TASK TO CARRY OUT: Reproduce verbatim only the lines from the one containing "The image size is (672, 457)." through the last line below, both included.

==== EXTRACTED DATA

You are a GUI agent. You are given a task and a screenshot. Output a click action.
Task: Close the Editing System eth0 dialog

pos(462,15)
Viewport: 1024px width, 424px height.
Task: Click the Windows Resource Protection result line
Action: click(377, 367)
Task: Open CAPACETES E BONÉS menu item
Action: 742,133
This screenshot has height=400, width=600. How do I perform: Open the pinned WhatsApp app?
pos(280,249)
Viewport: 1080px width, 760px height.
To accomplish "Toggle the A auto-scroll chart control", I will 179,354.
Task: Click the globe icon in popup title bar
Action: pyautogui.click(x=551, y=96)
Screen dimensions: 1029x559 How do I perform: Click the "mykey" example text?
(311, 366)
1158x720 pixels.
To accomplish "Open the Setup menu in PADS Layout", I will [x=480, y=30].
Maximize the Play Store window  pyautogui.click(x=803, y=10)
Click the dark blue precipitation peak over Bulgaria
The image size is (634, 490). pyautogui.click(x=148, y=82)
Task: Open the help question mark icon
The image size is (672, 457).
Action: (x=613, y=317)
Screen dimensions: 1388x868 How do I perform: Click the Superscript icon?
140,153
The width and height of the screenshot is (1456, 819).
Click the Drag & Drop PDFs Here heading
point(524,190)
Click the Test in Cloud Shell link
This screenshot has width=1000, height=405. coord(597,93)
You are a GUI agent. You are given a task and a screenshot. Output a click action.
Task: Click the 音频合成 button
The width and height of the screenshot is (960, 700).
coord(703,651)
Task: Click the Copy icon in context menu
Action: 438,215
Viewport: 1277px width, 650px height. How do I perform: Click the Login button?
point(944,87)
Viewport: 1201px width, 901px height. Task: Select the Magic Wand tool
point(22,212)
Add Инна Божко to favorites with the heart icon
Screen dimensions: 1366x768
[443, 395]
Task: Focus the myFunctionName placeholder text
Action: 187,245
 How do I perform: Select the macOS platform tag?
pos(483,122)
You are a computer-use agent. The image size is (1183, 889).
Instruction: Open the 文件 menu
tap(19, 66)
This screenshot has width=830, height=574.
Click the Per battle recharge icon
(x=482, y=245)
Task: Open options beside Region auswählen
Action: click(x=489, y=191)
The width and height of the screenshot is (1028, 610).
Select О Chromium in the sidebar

========

REPLY TO THE TASK:
The image size is (672, 457).
Action: (x=613, y=317)
Screen dimensions: 1388x868 How do I perform: Click the Superscript icon?
140,153
The width and height of the screenshot is (1456, 819).
Click the Drag & Drop PDFs Here heading
point(524,190)
Click the Test in Cloud Shell link
This screenshot has width=1000, height=405. coord(597,93)
You are a GUI agent. You are given a task and a screenshot. Output a click action.
Task: Click the 音频合成 button
The width and height of the screenshot is (960, 700).
coord(703,651)
Task: Click the Copy icon in context menu
Action: 438,215
Viewport: 1277px width, 650px height. How do I perform: Click the Login button?
point(944,87)
Viewport: 1201px width, 901px height. Task: Select the Magic Wand tool
point(22,212)
Add Инна Божко to favorites with the heart icon
Screen dimensions: 1366x768
[443, 395]
Task: Focus the myFunctionName placeholder text
Action: 187,245
 How do I perform: Select the macOS platform tag?
pos(483,122)
You are a computer-use agent. The image size is (1183, 889).
Instruction: Open the 文件 menu
tap(19, 66)
This screenshot has width=830, height=574.
Click the Per battle recharge icon
(x=482, y=245)
Task: Open options beside Region auswählen
Action: click(x=489, y=191)
The width and height of the screenshot is (1028, 610).
Select О Chromium in the sidebar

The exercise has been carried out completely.